Ask HN: How would you architect a RAG system for 10M+ documents today?
21 points by Ftrea 4 days ago
I'm tasked with building a private AI assistant for a corpus of 10 million text documents (living in PostgreSQL). The goal is semantic search and chat, with a requirement for regular incremental updates.
I'm trying to decide between:
Bleeding edge: Implementing something like LightRAG or GraphRAG.
Proven stack: Standard Hybrid Search (Weaviate/Elastic + Reranking) orchestrated by tools like Dify.
For those who have built RAG at this scale:
What is your preferred stack for 2025?
Is the complexity of Graph/LightRAG worth it over standard chunking/retrieval for this volume?
How do you handle maintenance and updates efficiently?
Looking for architectural advice and war stories.

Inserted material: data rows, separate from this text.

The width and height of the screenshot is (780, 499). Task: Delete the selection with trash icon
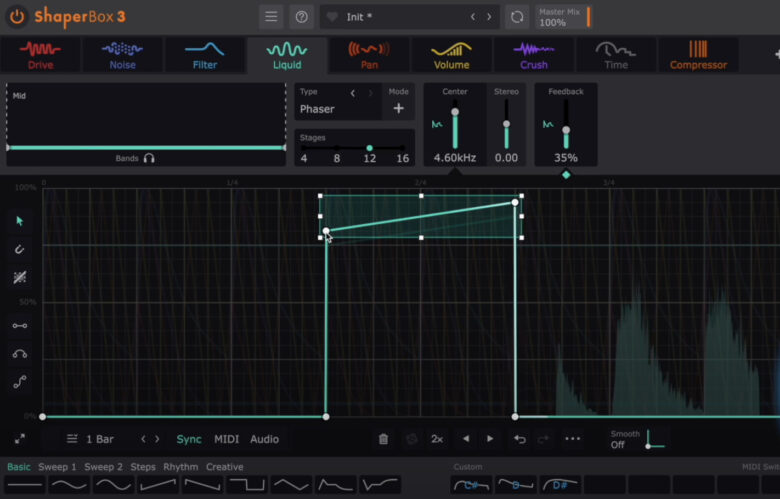point(383,439)
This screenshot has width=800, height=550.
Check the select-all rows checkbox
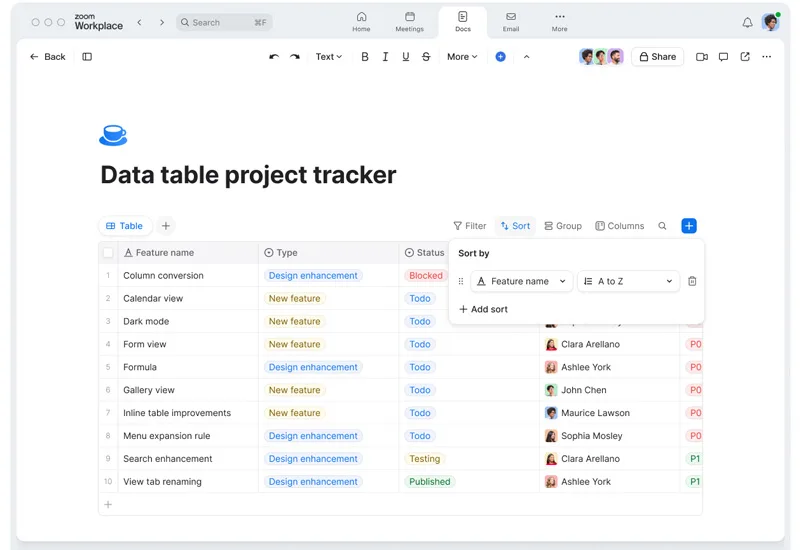108,253
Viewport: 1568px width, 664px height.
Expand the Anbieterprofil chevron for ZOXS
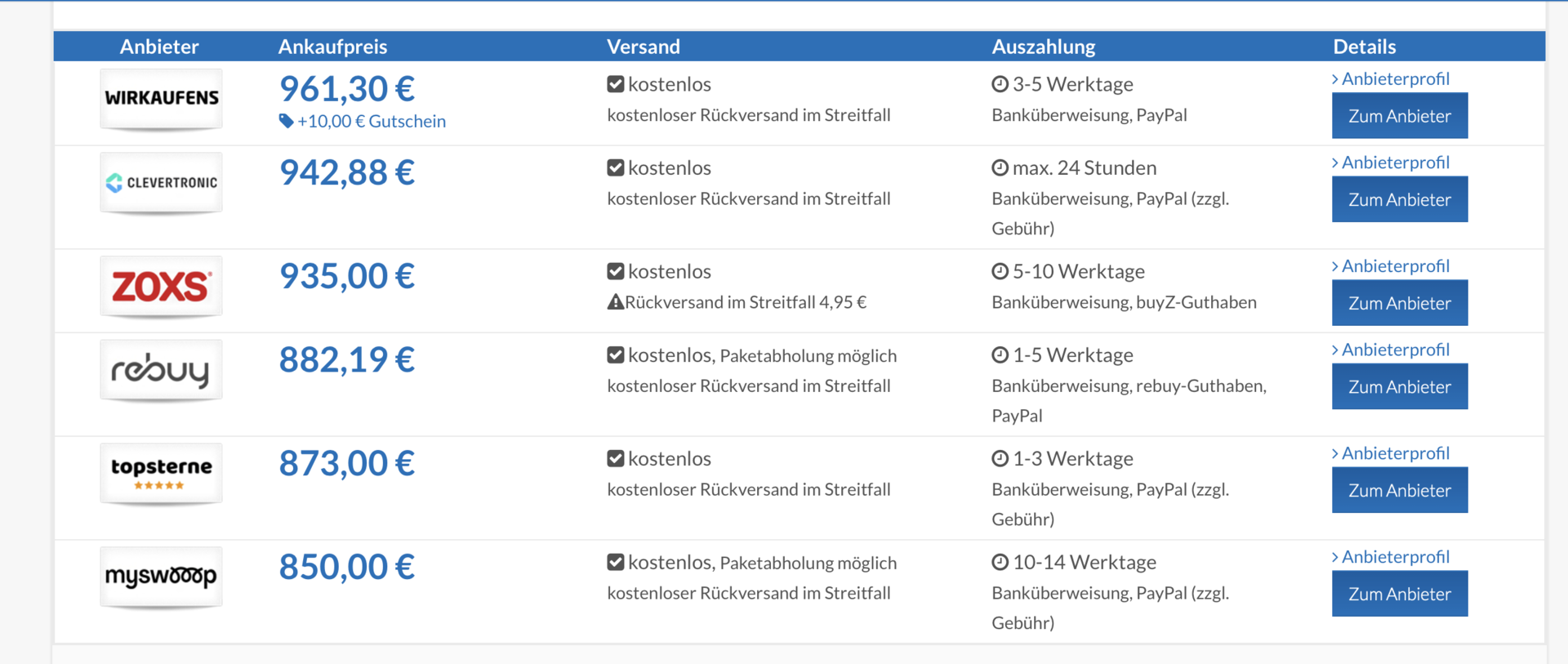[1335, 266]
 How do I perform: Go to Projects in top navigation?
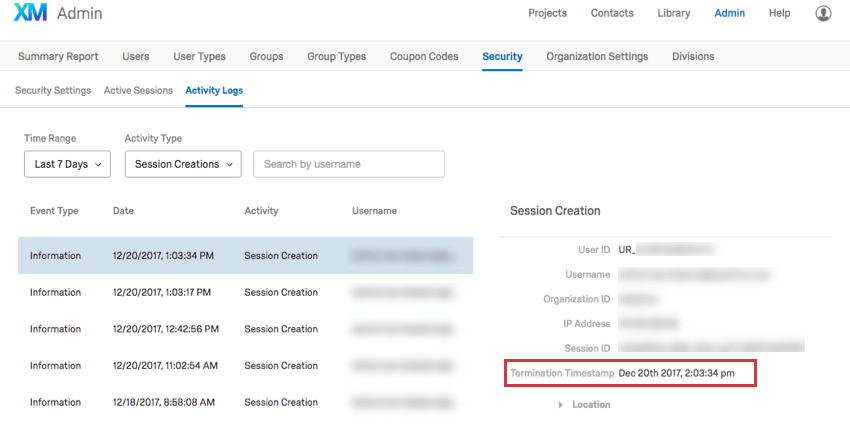[x=547, y=14]
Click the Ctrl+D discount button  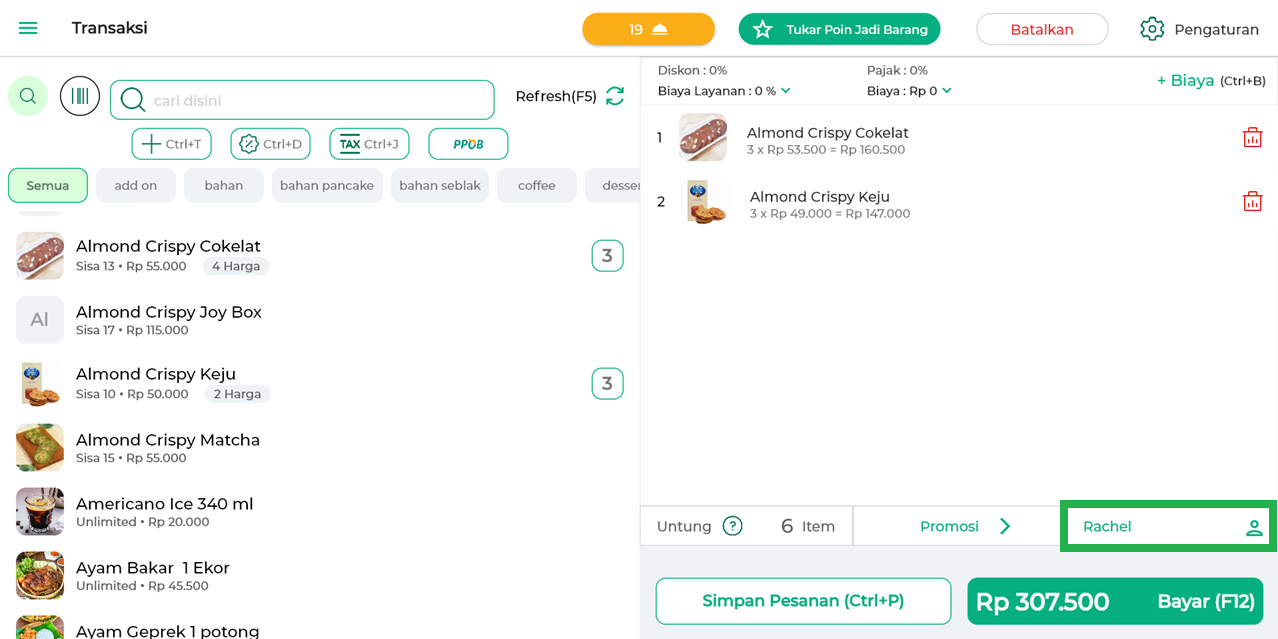pos(270,144)
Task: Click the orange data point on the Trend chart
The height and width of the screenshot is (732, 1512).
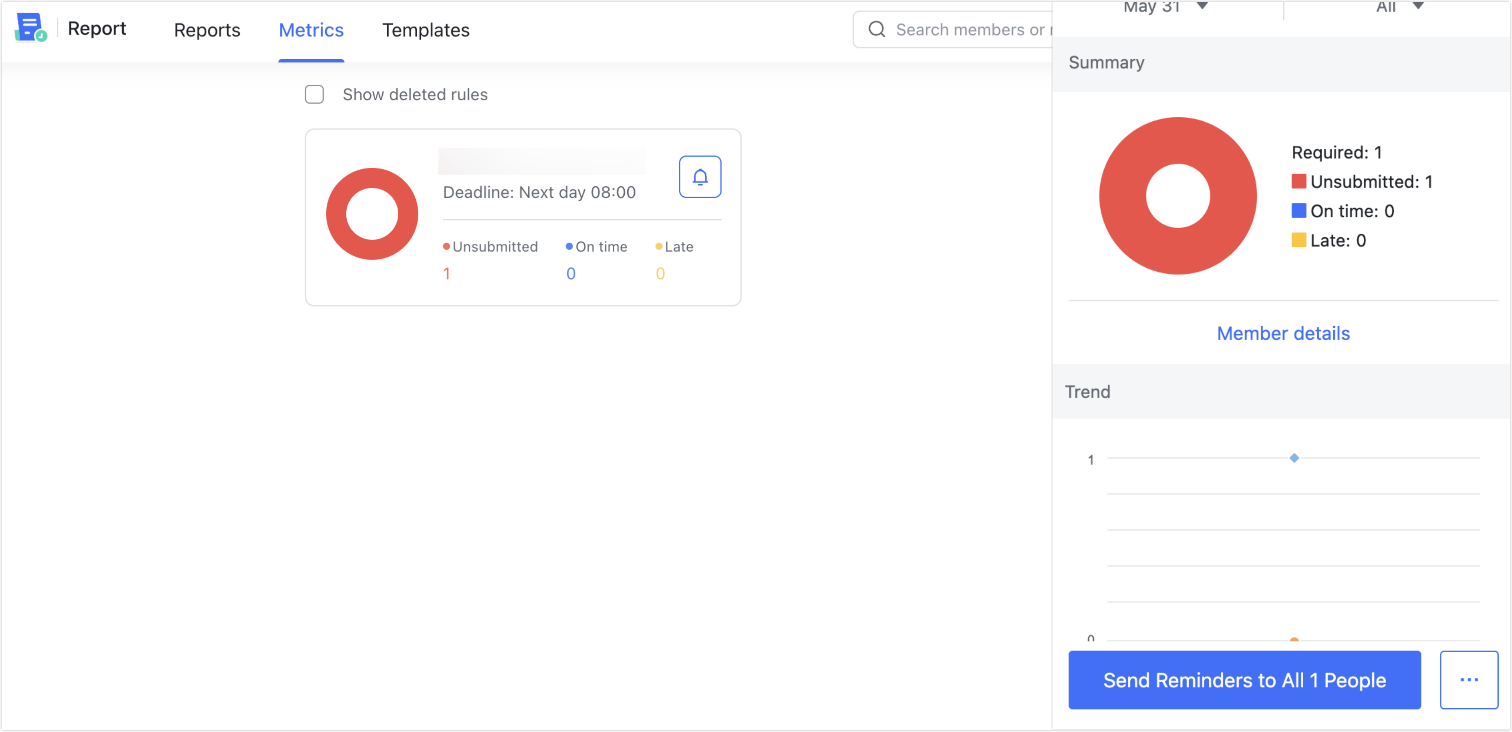Action: (x=1294, y=639)
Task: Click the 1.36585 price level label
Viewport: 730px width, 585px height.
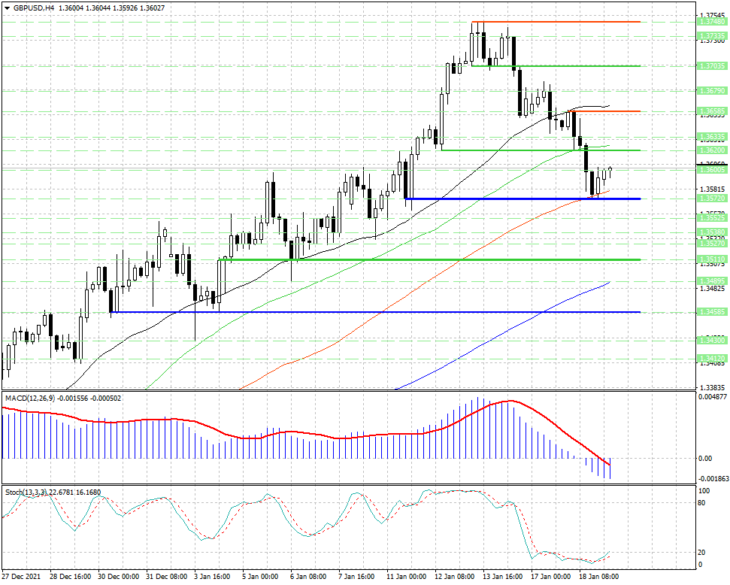Action: [712, 111]
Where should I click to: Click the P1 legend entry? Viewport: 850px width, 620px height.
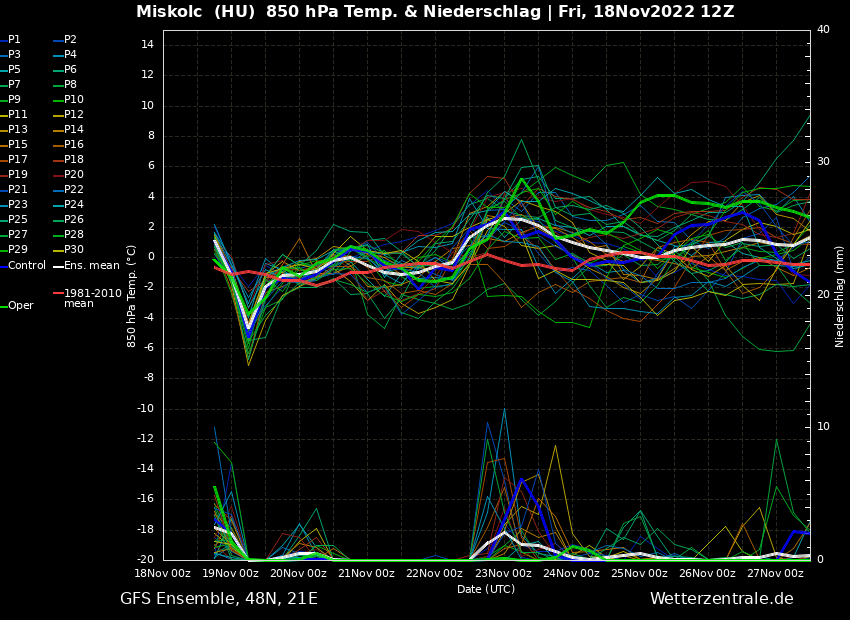(x=14, y=40)
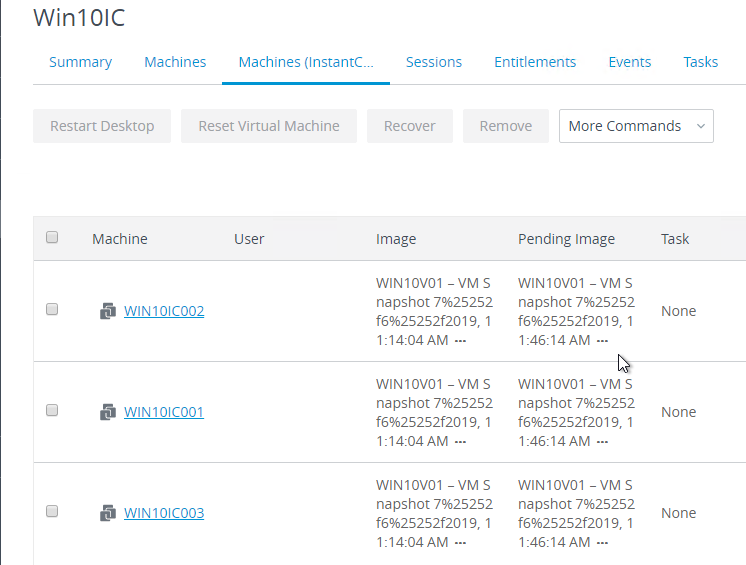
Task: Open the WIN10IC002 machine link
Action: pos(164,311)
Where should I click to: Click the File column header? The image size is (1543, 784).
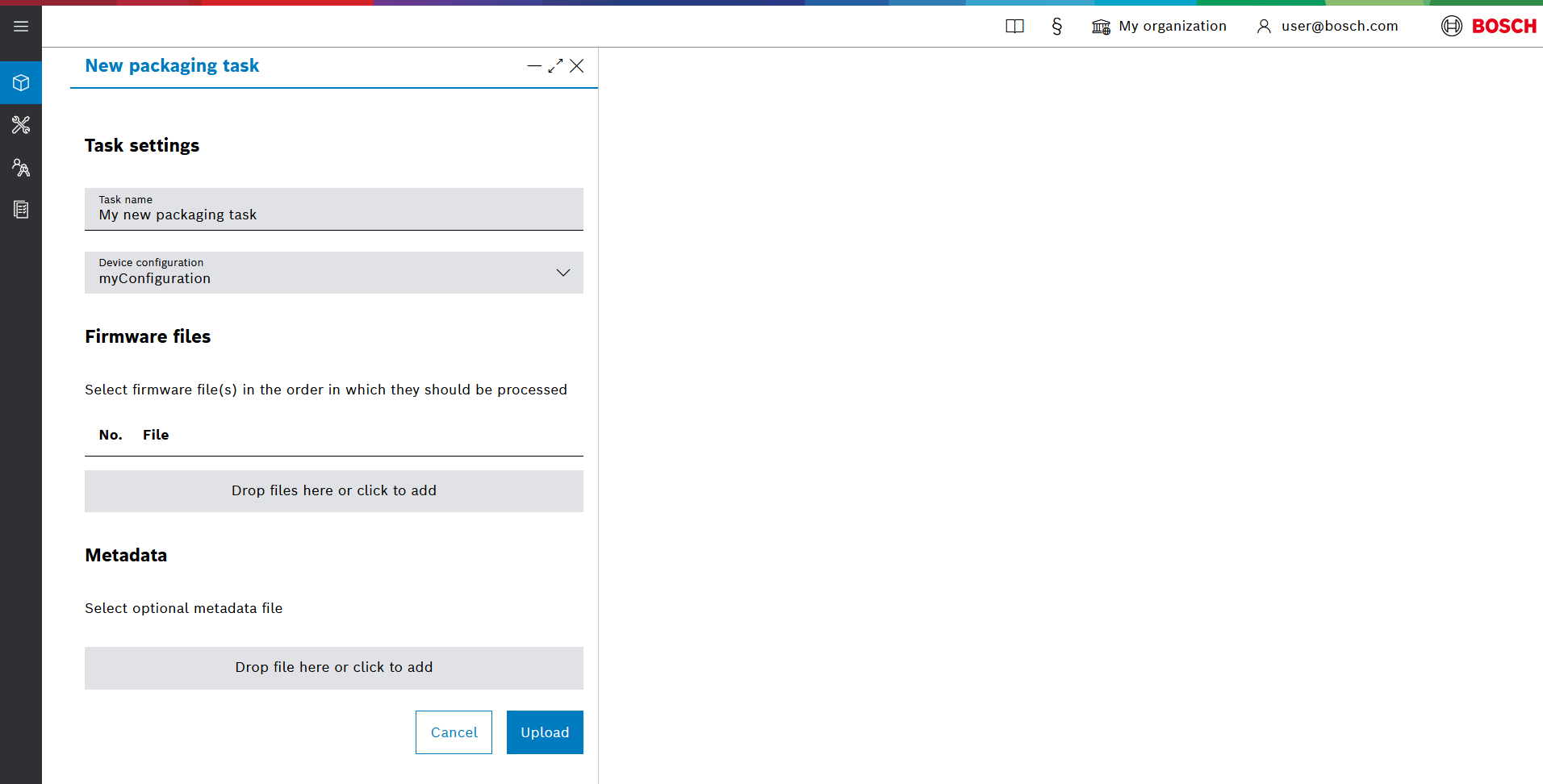[x=156, y=435]
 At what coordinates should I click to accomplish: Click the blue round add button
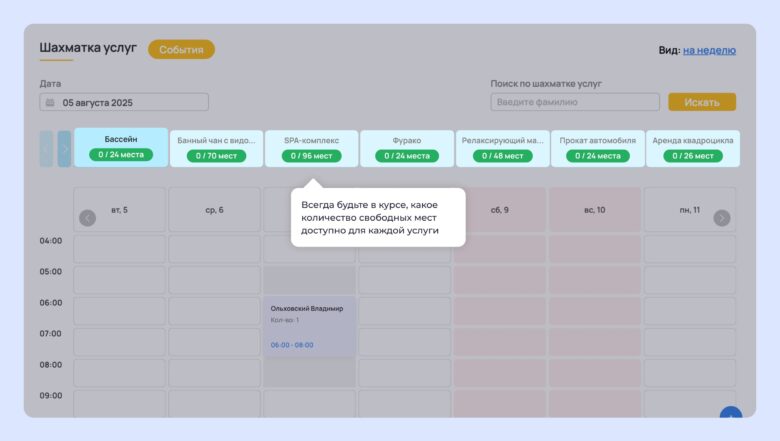point(731,415)
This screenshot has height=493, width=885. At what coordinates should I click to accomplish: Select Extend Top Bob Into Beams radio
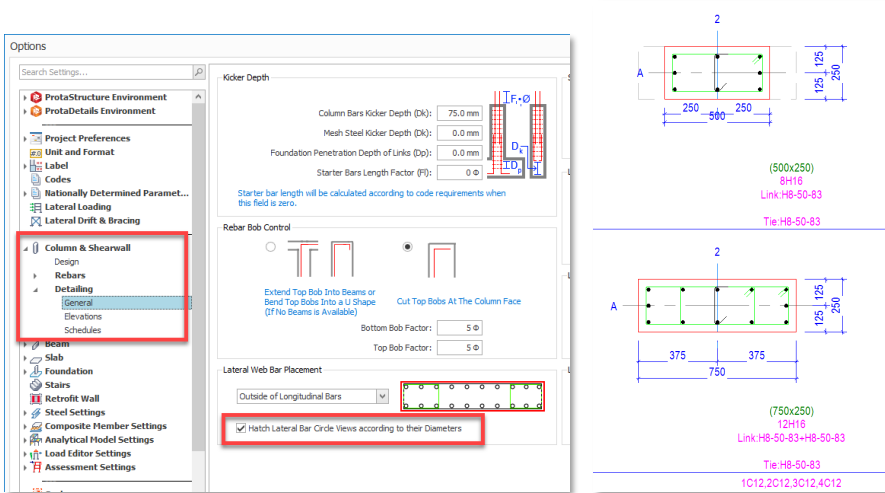[269, 247]
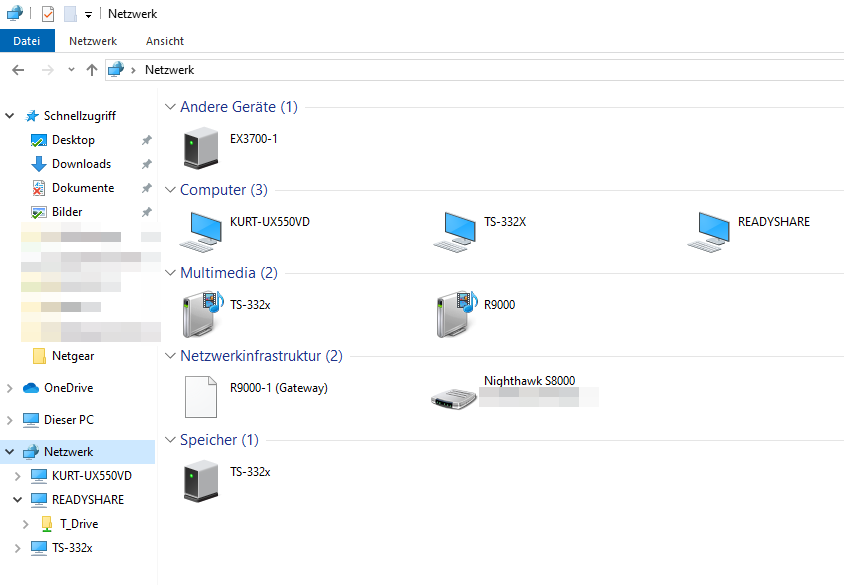
Task: Collapse the Netzwerkinfrastruktur group header
Action: tap(169, 356)
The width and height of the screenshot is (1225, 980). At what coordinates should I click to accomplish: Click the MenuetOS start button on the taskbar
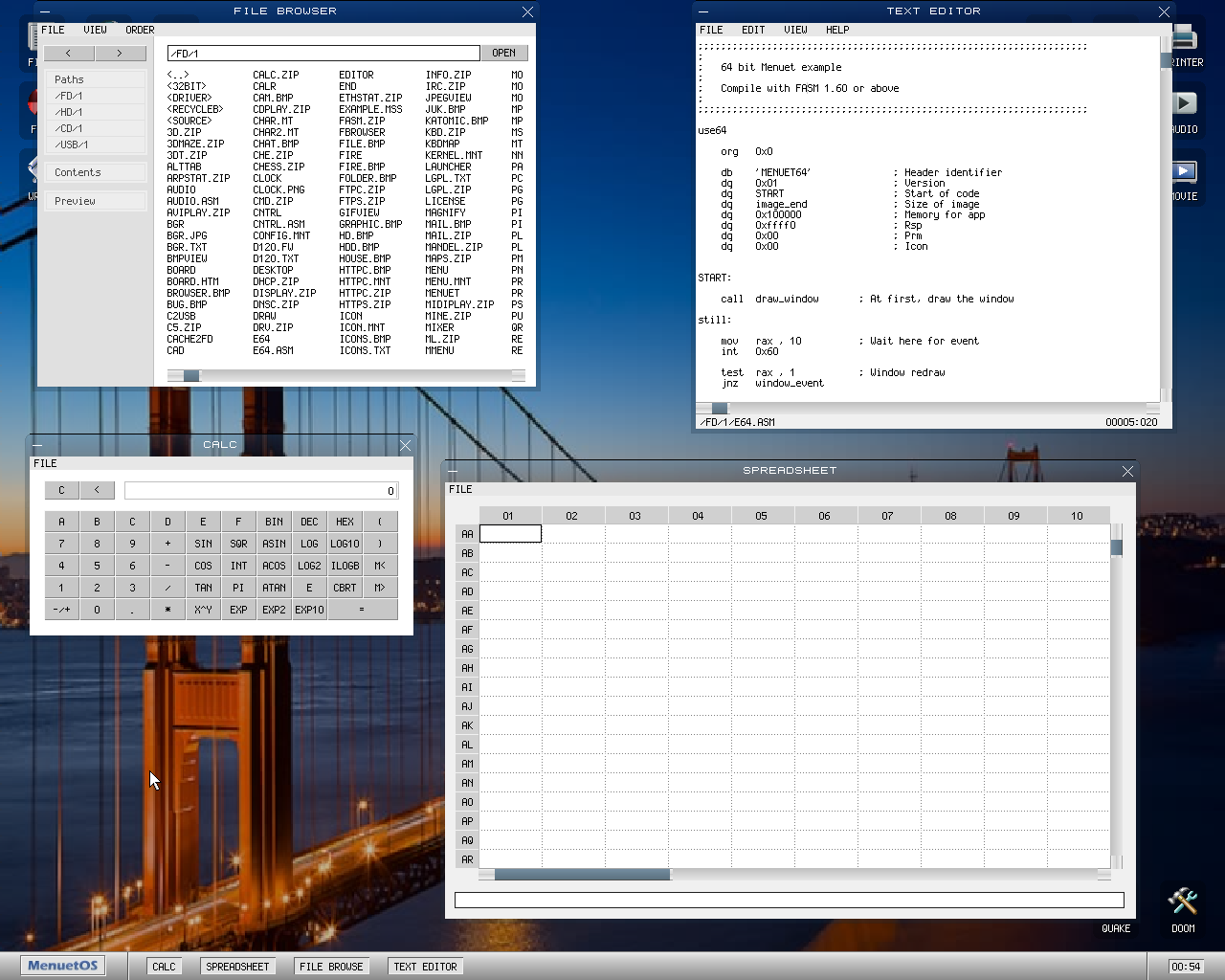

Are the documents individually large or fairly small - like a page or two each? If they are small docs since you already have Postgres, you can just add the pgvector extension determine what embeddings that you want to use and try it out without committing to much. Maybe add a hash column first so that you can avoid paying to compute the embeddings again if you decide to use a different approach. They are all basically doing the same math to find things so you aren't going to get magically better results with other things. If the docs are larger then you have to do chunking anyway.
Would the 10M documents be searched with a single vector search or would it be pre-filtered by other columns in your table first. If some prefiltering is happening it naturally make things faster. You will likely want to use regular text / tsvector based search as well and potentially feed the LLM with this as well since vector search isn't perfect.
You would then decide if you want to do re-ranking or not before handing it to the final LLM context window. These days, models are pretty good so they will do their own re-ranking to some extent but depends a bit on cost, latency and the quality of result that you are looking for.